Avant le scandale, sur l’année 2021, le groupe français Orpea a vu son chiffre d’affaires augmenter de 9% contre une hausse attendue de 7,5%, avec 4,27 milliards d’euros récoltés. Sur les six premiers mois de 2021, le groupe a même vu son bénéfice net bondir de 40%, à 102,4 millions d’euros, pour un chiffre d’affaires de 2 milliards d’euros en hausse de 8,7%. De son côté, Korian n’est pas en reste non plus. Le groupe prévoyait initialement une croissance de son chiffre d’affaires de +9% pour l’année 2021, qui a finalement été relevée à 10%. Avec un chiffre d’affaires de 2,1 milliards d’euros l’an dernier, la société a réalisé une marge équivalente à 13,2% de son chiffre d'affaires global. Korian explique d’ailleurs cette marge "par la dynamique de reprise d’activité et un moindre impact des coûts liés au Covid-19".

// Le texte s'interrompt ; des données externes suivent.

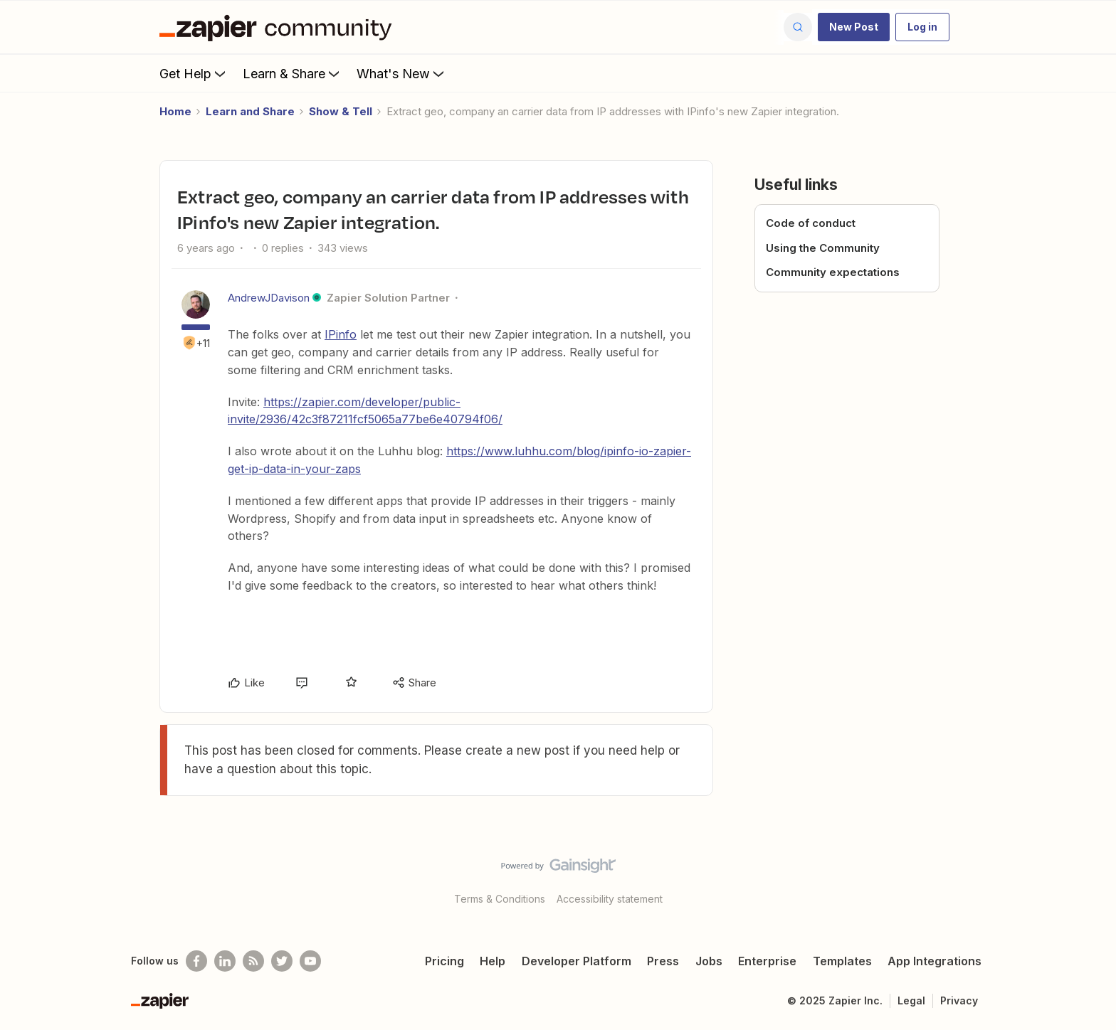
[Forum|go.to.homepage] (279, 27)
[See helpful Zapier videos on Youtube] (310, 961)
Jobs (708, 961)
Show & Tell (340, 111)
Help (492, 961)
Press (663, 961)
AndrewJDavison (269, 297)
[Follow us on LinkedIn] (225, 961)
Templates (842, 961)
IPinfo (341, 334)
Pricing (444, 961)
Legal (911, 1000)
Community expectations (833, 272)
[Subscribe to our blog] (253, 961)
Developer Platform (576, 961)
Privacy (959, 1000)
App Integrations (934, 961)
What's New (402, 73)
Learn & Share (292, 73)
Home (175, 111)
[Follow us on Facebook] (196, 961)
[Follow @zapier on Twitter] (282, 961)
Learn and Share (250, 111)
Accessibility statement (610, 899)
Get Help (193, 73)
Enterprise (767, 961)
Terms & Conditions (499, 899)
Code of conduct (811, 223)
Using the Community (823, 248)
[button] (854, 27)
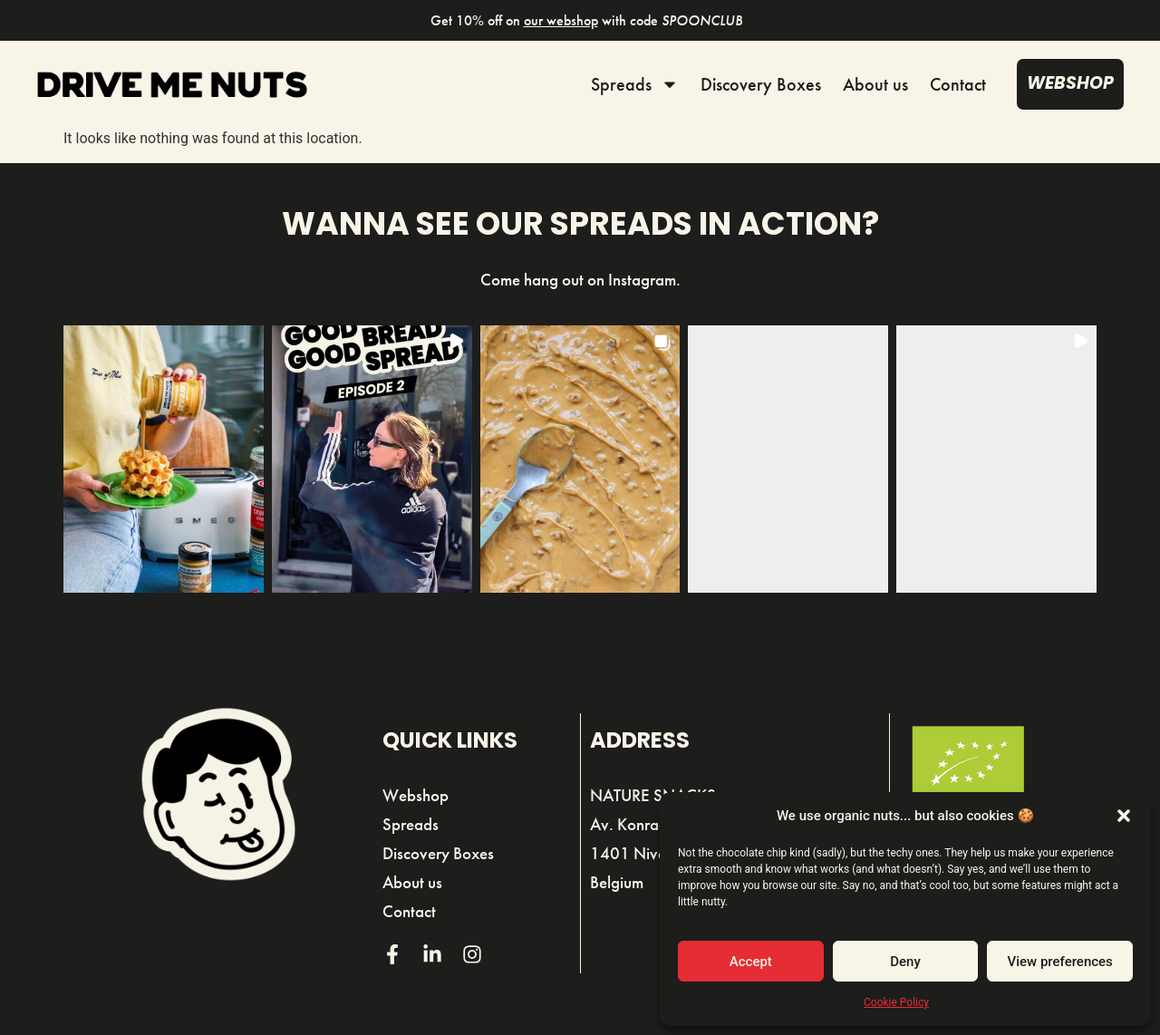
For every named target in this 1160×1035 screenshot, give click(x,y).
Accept (751, 961)
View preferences (1060, 961)
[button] (1124, 816)
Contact (958, 84)
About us (875, 84)
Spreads (635, 84)
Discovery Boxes (761, 84)
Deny (905, 961)
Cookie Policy (896, 1002)
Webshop (415, 795)
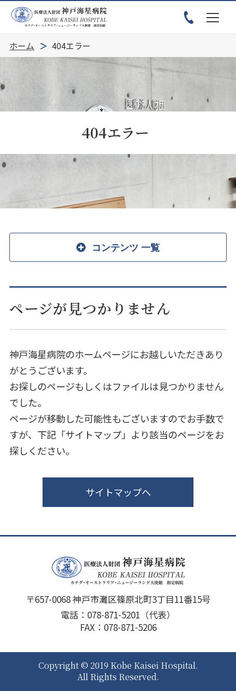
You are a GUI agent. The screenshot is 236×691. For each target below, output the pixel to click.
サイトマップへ (118, 492)
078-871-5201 (113, 614)
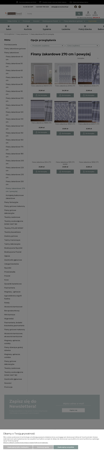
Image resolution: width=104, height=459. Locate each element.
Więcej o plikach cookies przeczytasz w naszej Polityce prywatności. (25, 442)
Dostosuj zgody (43, 447)
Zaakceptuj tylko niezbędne (18, 447)
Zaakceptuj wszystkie (66, 447)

Domus Vi, qui se présente sur son site comme "le 3e opérateur privé français avec des résidences médicalisées et non médicalisées et des agences d’aide à domicile", a pour sa part réalisé en 2018 un chiffre d’affaires de 1,37 milliard d’euros. Preuve que les marges sont conséquentes, certains actionnaires de ces sociétés privées se retrouvent parmi les 500 plus grandes fortunes de France, selon le dernier classement annuel du magazine Challenges. Jean-Claude Maria, qui possède 23% du groupe Orpea, se retrouve ainsi à la 119e place avec une fortune estimée à 435 millions d’euros. À la 121e place, on retrouve Yves Journel, actionnaire à 30% de Domus Vi, avec 420 millions d’euros. 

Pour relancer leur croissance, ces trois gestionnaires ont notamment misé sur l’exportation de leurs établissements à l’étranger. Ainsi, près de 70% des établissements d’Orpea et 60% des établissements de Korian sont implantés hors de France, tandis que Domus Vi en gère 42% à l’étranger. Et malgré ces bénéfices, les grands groupes privés n’embauchent pas plus de personnels, a déploré l’économiste Ilona Delouette, ayant consacré une thèse au financement des Ehpad : "On ne peut pas s’étonner que des gens qui ont pour objectif de faire du profit fassent du profit. C’est leur métier".